The customer reported that the attached PDF file cannot be read by Ghostscript 8.60, instead generating an error: Substituting CID font resource/Adobe-Identity for /Arial. Error: /undefinedresource in findresource I installed a copy of arial.ttf onto my computer and added an entry to cidfmap: /Arial << /FileType /TrueType /Path (/home/marcos/Desktop/artifex/leadtools/arial.ttf) /SubfontID 0 /CSI [(Unicode) 0] >> ; This removes the error but does not result in the correct characters being displayed. Apple Preview and Adobe Acrobat on my iMac and evince on my Linux box all display the file the same why so I'm assuming they are correct. Looking at properties under Acrobat it appears that the encoding should be Identity-H and if I'm understanding gs_ciddc.ps correctly Unicode.Unicode is using Identity-UTF16-H instead. However, modifying gs_ciddc.ps doesn't improve the results. Using gs head (r8452) doesn't change anything.

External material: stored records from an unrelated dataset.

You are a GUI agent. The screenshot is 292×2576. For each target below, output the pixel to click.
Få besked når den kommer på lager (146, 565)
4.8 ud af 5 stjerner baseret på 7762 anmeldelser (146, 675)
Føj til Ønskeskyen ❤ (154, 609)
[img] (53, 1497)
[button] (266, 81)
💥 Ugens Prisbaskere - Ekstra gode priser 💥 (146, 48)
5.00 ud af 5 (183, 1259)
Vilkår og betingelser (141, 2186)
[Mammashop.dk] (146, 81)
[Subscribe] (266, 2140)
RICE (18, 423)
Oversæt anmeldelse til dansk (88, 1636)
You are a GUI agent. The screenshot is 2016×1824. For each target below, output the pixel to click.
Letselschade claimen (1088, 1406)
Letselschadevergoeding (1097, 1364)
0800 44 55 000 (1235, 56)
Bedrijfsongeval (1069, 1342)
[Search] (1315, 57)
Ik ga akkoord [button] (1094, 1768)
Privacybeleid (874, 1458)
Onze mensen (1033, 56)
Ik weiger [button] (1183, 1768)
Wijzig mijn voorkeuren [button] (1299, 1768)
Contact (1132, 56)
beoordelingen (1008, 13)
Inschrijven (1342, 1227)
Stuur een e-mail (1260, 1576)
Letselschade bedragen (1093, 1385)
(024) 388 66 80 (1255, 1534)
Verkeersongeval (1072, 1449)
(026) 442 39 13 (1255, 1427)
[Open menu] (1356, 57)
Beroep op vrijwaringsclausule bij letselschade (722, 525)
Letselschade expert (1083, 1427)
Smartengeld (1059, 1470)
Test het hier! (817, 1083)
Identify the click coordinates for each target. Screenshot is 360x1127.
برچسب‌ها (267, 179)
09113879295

Leonardo suggests: Likely this issue is another Adobe's undocumented feature. The document uses an instandard encoding like this : <0003> <0020> <0004> <0021> <0005> <0022> <0006> <0023> <0007> <0024> <0008> <0025> And so on. It is listed in ToUnicode CMap in the document. But Adobe never defined that ToUnicode is used for rendering, and I believe it does not. When I modify ToUnicode, Adobe renders it same. Here is a text from the document and its encoding : M o n t a g e v e j 6 <00300052005100570044004A004800590048004D00030019>Tj The font you attached is from Windows XP. There is nothing special in it. Here is encodings it defines : --CMAP-offset=0000D1C4------------------------ nVersion=0 nTables=3 nPlatformId=0 nSpecificId=3 (Unichar) pos=0000D1E0 nFormat=0004 nPlatformId=1 nSpecificId=0 (Macintosh Roman) pos=0000DD04 nFormat=0000 nPlatformId=3 nSpecificId=1 (Windows Unicode) pos=0000DE0A nFormat=0004 I guess it interpretes character codes as glyph indices. Need to check for sure. I tried to insert /CIDToGIDMap/Identity but is doesn't help for Ghostscript. I think we should open an enhancement in bugzilla, assign it to Toshiya and put this my comment to there. Likely /CIDToGIDMap/Identity should be used in this case, but need to figure out in what circumstances it has to be used. I noticed Acrobat Reader 4, 5 renders it as Ghostscript. Sorry I don't have 6 installed. 7 and 8 render the document with the right text. So likely Adobe behavior changed recently.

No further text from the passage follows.